Similarly, South Korea’s use of export-linked refinancing for shipbuilding, electronics, automobiles and steel enabled companies such as Hyundai, Samsung and POSCO to rise from small firms to global giants. Singapore used government risk-sharing schemes and blended financing to expand lending to SMEs and develop world-class logistics, tourism and digital infrastructure. These examples suggest that liquidity becomes productive only when central banks provide a strategic direction, reduce risks and coordinate with other government institutions.

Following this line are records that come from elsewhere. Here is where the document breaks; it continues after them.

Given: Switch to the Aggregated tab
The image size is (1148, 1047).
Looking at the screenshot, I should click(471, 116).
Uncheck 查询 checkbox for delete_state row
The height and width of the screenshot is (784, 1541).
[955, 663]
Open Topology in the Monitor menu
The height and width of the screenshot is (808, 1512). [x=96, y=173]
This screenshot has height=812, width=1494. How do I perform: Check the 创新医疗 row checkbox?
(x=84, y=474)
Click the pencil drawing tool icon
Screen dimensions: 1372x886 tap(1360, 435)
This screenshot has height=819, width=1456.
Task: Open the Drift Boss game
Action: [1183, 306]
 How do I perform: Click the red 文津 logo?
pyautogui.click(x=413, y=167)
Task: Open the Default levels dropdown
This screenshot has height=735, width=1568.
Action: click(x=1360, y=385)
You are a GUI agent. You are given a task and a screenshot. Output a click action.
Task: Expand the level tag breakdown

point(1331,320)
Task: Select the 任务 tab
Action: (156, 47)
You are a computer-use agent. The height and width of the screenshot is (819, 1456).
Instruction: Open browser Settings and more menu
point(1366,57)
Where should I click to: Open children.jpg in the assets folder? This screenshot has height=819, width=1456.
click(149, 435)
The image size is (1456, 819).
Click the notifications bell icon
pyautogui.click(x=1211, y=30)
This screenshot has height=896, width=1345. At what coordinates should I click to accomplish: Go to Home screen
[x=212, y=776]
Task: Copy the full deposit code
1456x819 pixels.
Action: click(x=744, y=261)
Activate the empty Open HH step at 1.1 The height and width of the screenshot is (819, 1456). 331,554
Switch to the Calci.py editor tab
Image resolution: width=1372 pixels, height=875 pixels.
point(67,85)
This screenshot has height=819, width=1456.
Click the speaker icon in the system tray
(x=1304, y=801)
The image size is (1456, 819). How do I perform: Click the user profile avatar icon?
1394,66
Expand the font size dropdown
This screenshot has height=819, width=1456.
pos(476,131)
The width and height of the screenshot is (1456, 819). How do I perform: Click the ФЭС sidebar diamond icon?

Nepal can adopt similar strategies. NRB can create sector-specific refinancing windows for agro-processing, cold-chain logistics, hydropower transmission, ICT parks and tourism infrastructure. Lifting industries strongly aligned with the country’s comparative advantages pose no risk because they remain viable. These windows must use concessional loans with clear guidelines and government distinct assurance of the regional and global value chain. Nepal can also mobilise its large remittance inflows of over Rs1 trillion annually through remittance infrastructure bonds, hydro-diaspora funds and co-investment platforms that channel migrant savings into national development.
The structural roots of Nepal’s liquidity crisis are thus becoming clearer by the day. Remittances have increased deposits but weakened domestic entrepreneurship as millions of young people continue to migrate abroad in search of work. Persistent underspending in public infrastructure has denied the economy the momentum it needs to attract private investment. Political instability and regulatory uncertainty create risk aversion among banks and businesses. Limited information on potential investment prevents promising ideas from turning into bankable projects.
Overcoming these challenges requires Nepal to adopt a liquidity-to-development strategy. This would involve expediting public capital spending, preparing the pipeline of ready-to-implement projects, strengthening national credit guarantees, mobilising investment from its diaspora and guiding liquidity towards high-return productive sectors. Most importantly, NRB must expand its mandate beyond stability and take on a development-oriented role through targeted refinancing, risk-sharing and close coordination with the Ministry of Finance and provincial governments. This is not a move back to politically driven credit allocation but about correcting market failures that keep Nepal trapped in low productivity, weak exports and slow growth.